Advertising was supposed to be music’s magic bullet, enabling fans to get the free music they’re going to find anyway while contributing at least something to copyright holder coffers. That dream is fading fast. As legitimate sources for free on-demand music dry up, fans will likely head back to file sharing networks, which is bad news for everyone involved in music — except for, perhaps, hard drive manufacturers.
That paragraph elegantly sums up what I see as a summary of the core institutional issues of the music business. The revenue generation happens so far away from the consumer experience that the two don’t recognize each other anymore. This model worked for a long time while the entire creative, intellectual property, manufacturing, distribution, and retail channels were in the control of a few large entities, because, well, that’s how oligarchies are. The industry’s bent towards “rent seeking” models, however, grew old and tired and then the internet came along and put them all out of their misery. Understand that I lump labels, publishers, and performance rights agencies together into the word “industry”, and rightly so, because this disaggregation of rights is a big cause of their woes. I’m going a bit beyond the scope of Eliot’s article in discussing the various rights owners and their motivations, but it applies when you are a consumer company who must consider the cost of entering a business involving music (and I ‘m not even talking about up front costs and guarantees).
In a recent MidemNetBlog post titled “A Delicate Balancing Act“, Ted Cohen is sympathetic to both sides of the “music industry vs. tech start-up” predicament, and he alludes to the cultural differences between tech entrepreneurs and industry types:
Having been on the label side, I understand the desire AND need to extract value from assets. In my current ongoing work with start-ups, I appreciate their passionate desire to do something innovative with music. These two goals shouldn’t be at odds with each other, and yet they are. The ‘asks’ by the rightsholders are frequently substantial, the expectations from the start-ups are often unrealistic. Neither side is really listening to each other, they are each focused on their own immediate concerns. Understandable, but not very productive.

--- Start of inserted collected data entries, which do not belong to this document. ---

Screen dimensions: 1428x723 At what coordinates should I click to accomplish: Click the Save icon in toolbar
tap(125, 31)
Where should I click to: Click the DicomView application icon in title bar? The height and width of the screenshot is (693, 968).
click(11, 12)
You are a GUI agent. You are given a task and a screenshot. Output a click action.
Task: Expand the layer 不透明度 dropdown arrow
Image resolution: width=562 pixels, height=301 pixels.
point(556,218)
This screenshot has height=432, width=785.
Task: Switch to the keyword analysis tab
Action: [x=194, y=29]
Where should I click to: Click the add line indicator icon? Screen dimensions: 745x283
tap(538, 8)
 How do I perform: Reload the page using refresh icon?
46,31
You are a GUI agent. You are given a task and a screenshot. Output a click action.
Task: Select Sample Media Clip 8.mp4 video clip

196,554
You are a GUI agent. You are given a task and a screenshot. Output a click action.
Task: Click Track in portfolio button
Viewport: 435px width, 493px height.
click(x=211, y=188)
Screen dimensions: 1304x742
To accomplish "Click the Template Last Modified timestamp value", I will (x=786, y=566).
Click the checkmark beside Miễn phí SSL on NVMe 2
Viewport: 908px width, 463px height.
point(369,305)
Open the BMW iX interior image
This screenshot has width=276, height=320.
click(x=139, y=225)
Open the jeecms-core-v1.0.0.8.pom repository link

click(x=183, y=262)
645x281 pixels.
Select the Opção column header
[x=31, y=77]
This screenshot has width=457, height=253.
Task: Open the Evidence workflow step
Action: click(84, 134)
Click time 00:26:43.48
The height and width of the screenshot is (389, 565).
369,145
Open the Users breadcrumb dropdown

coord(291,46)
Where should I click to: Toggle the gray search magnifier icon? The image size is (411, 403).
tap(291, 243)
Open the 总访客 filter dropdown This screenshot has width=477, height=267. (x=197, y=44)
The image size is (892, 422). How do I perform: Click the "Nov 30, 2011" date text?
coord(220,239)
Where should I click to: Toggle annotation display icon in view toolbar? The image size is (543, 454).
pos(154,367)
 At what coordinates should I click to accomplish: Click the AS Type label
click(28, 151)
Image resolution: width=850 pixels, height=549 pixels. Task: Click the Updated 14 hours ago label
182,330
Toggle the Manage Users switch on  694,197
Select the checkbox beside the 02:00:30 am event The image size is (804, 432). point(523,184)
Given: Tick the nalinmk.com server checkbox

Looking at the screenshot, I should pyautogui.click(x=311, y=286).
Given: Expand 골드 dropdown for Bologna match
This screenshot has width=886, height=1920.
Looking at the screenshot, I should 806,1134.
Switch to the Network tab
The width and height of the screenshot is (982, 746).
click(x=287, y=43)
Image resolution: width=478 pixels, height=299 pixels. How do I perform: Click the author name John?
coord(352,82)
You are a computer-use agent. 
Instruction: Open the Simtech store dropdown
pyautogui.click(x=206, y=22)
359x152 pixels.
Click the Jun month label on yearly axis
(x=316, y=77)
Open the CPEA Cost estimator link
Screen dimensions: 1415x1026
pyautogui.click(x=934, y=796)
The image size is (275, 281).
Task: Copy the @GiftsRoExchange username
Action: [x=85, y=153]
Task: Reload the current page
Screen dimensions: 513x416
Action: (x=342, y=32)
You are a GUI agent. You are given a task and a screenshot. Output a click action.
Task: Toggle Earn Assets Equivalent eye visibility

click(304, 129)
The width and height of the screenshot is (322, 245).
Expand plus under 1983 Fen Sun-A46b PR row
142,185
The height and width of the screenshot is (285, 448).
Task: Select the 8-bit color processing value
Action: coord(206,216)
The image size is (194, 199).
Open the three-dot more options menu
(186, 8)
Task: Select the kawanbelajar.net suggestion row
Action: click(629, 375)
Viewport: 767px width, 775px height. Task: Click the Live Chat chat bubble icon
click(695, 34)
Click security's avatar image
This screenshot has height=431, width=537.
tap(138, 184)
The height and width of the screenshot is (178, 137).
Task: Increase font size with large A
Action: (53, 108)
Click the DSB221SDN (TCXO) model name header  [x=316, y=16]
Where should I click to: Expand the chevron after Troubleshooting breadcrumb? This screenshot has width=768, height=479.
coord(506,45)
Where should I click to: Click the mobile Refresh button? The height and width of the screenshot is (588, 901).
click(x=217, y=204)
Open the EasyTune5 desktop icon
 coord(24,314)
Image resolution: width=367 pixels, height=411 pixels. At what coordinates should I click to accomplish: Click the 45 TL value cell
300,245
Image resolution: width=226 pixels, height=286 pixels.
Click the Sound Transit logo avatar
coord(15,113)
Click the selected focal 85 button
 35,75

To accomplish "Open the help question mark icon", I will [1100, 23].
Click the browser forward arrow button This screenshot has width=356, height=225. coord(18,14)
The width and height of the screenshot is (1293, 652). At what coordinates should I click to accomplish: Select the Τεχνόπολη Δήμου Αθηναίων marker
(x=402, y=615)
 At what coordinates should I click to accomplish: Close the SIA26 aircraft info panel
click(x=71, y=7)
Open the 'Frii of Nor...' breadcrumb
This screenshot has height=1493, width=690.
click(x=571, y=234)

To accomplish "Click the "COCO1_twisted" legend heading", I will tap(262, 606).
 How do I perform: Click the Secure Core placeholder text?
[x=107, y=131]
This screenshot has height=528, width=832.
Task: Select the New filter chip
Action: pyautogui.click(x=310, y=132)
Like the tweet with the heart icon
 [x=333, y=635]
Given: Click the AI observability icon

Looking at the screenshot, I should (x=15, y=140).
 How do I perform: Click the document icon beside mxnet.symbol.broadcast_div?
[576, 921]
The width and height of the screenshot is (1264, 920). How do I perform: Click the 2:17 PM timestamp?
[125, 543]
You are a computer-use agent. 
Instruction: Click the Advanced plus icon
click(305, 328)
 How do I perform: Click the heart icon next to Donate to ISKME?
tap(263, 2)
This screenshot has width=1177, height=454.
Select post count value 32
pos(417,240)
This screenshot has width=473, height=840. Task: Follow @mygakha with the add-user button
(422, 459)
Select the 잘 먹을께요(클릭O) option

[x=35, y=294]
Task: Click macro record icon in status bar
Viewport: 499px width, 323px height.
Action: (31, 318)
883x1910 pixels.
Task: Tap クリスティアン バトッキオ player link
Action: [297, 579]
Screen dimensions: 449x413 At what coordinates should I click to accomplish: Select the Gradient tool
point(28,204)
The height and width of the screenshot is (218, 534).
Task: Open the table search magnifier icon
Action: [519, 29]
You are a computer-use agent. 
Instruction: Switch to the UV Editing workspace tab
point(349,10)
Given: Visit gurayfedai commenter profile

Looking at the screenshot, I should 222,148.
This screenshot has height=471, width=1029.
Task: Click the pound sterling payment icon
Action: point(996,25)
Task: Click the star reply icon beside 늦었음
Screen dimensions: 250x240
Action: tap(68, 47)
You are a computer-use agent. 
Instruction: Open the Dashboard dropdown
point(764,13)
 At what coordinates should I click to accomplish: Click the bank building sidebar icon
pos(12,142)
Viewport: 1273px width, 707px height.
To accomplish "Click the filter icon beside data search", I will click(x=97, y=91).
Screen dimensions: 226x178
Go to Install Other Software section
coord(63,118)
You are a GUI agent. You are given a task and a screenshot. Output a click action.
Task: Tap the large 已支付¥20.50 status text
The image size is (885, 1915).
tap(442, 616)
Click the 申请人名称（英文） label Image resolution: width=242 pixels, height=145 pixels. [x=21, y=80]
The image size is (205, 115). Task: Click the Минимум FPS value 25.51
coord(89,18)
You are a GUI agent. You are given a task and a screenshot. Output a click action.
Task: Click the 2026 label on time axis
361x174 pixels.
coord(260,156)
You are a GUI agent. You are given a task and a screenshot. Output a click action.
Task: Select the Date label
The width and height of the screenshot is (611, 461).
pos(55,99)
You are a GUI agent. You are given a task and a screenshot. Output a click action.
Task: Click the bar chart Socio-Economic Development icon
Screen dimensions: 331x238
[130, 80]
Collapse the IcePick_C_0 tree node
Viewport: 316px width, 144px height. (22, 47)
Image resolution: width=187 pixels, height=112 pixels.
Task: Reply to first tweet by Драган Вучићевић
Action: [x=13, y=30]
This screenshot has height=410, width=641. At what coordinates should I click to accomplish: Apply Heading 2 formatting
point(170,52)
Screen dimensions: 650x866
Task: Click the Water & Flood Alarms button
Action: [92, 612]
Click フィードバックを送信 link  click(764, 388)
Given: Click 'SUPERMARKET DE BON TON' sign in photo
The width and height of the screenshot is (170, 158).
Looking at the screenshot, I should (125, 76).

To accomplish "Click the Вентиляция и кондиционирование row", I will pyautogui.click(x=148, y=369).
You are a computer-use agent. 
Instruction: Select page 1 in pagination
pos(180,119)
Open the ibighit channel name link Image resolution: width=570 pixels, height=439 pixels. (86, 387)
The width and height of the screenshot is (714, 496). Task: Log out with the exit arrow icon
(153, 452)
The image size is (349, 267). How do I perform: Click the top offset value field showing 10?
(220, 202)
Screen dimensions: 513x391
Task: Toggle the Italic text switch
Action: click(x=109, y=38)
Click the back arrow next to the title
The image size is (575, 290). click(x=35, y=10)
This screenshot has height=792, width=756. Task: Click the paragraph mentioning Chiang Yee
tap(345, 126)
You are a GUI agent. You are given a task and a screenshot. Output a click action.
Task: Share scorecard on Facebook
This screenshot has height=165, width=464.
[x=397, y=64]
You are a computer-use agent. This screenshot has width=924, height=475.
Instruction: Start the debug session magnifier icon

The expectations for start-ups are often are unrealistic, but innovation is like that, and ultimately, “explaining” the music industry to someone with a good idea and a grasp of the demand side of the equation doesn’t solve the problem. The cultures do need to understand each other better, but the institutional structure of the music industry and the high costs that it creates in comparison to the questionable (and perhaps, now, unknowable) demand is a really, really big problem.